When she couldn’t make it to classrooms this year on Dr. Seuss’ birthday because of school testing, Lander stood next to a 10-foot tall inflatable hat, in full Cat in the Hat dress, and waved to kids as they got off the bus at Sherwood Heights Elementary School.

Each winter, for the 17 years she’s been a teacher, she’s had a steadily growing Dr. Seuss-theme corner of her room. Lander, a special education teacher, has a fourth and fifth grade class. Word gets out quick. Students know the decorations – stuffed animals, stripped trinkets, lamps, banners, books – are coming.

“It’s a lot of fun for the kids, for me too,” said Lander. “The kindergartners are great,” saying “You’re ‘The Cat in the Hat lady!'”

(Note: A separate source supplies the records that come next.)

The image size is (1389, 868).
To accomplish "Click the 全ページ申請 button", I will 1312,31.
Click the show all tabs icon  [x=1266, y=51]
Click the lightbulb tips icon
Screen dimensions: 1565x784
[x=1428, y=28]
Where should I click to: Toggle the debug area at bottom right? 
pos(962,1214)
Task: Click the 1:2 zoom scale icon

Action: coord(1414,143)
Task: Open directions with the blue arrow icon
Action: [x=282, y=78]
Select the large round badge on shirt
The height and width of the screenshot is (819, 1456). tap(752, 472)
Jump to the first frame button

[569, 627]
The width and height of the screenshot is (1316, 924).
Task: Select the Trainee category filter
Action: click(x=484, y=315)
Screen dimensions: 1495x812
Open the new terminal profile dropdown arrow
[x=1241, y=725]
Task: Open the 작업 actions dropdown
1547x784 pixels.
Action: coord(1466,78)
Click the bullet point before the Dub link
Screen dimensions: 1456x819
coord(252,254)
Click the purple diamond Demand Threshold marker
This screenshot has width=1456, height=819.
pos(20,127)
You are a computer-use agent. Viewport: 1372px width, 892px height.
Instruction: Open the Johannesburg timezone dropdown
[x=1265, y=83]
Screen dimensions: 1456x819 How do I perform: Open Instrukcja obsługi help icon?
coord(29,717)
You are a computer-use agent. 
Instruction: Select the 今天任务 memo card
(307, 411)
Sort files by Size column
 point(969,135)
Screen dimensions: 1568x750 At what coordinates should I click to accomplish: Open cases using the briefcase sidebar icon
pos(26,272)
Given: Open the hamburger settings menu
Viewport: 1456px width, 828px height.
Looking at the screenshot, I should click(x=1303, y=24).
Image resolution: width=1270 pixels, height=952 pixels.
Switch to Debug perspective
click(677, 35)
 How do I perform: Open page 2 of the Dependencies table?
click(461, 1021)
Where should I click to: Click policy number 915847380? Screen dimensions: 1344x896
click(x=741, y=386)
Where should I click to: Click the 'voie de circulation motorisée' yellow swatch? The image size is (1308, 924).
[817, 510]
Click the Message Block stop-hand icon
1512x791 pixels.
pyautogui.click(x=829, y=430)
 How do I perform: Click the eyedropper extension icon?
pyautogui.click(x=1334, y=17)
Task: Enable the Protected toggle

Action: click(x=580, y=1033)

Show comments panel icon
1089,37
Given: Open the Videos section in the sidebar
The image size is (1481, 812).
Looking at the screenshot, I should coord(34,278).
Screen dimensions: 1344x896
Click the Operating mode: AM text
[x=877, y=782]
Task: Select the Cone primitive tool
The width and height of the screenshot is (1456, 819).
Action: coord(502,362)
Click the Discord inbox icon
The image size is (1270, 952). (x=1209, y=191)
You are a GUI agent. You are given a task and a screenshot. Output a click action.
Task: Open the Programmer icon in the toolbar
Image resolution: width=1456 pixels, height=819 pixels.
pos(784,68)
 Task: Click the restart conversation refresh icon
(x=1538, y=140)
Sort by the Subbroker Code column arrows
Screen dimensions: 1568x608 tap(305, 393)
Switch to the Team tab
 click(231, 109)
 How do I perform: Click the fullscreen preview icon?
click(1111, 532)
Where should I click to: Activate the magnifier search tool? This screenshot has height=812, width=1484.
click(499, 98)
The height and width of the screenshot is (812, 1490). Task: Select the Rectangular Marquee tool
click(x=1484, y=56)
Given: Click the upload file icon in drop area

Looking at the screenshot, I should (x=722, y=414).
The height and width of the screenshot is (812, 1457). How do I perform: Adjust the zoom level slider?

She started collecting Cat in the Hat things years ago, before she was married. After she became a teacher, she started turning it into a learning experience. Projects have included drawing pictures and making up posters. In one assignment, students read a biography of Theodor “Dr. Seuss” Geisel and were asked to list three things they’d learned about the famous author.

“Dr. Seuss’ mom and dad called him Tedd,” wrote one.

“He liked to draw animals,” wrote another.

And, in only the way a child could, another told Lander that after Dr. Seuss died he stopped writing books.

“It makes learning fun, that’s the important part,” Lander said. “‘The Cat in the Hat’ books, Dr. Seuss, everything is very friendly for the struggling reader. … These kids will pick it up and reminisce, they almost reminisce on learning how to read.”

When it’s not on display in the classroom, her collection resides at home in a Cat in the Hat-theme sewing room.

Lander’s gotten a partner in crime for her school room visits the past two years: Education technician Pam McCullough has joined her, dressed as Thing 1.

“She made her costume and found the blue hair,” she said.

They hand out stickers and stripped candy and act silly together.

“The big thing (students ask) is, ‘Where’s Thing 2?'” Lander said. “Unfortunately, both years we’ve done it, Thing 2 has been sick.”

(Really, he’s been sick in a he-doesn’t-exist kind of way. Lander said the kids have pretty much caught on.)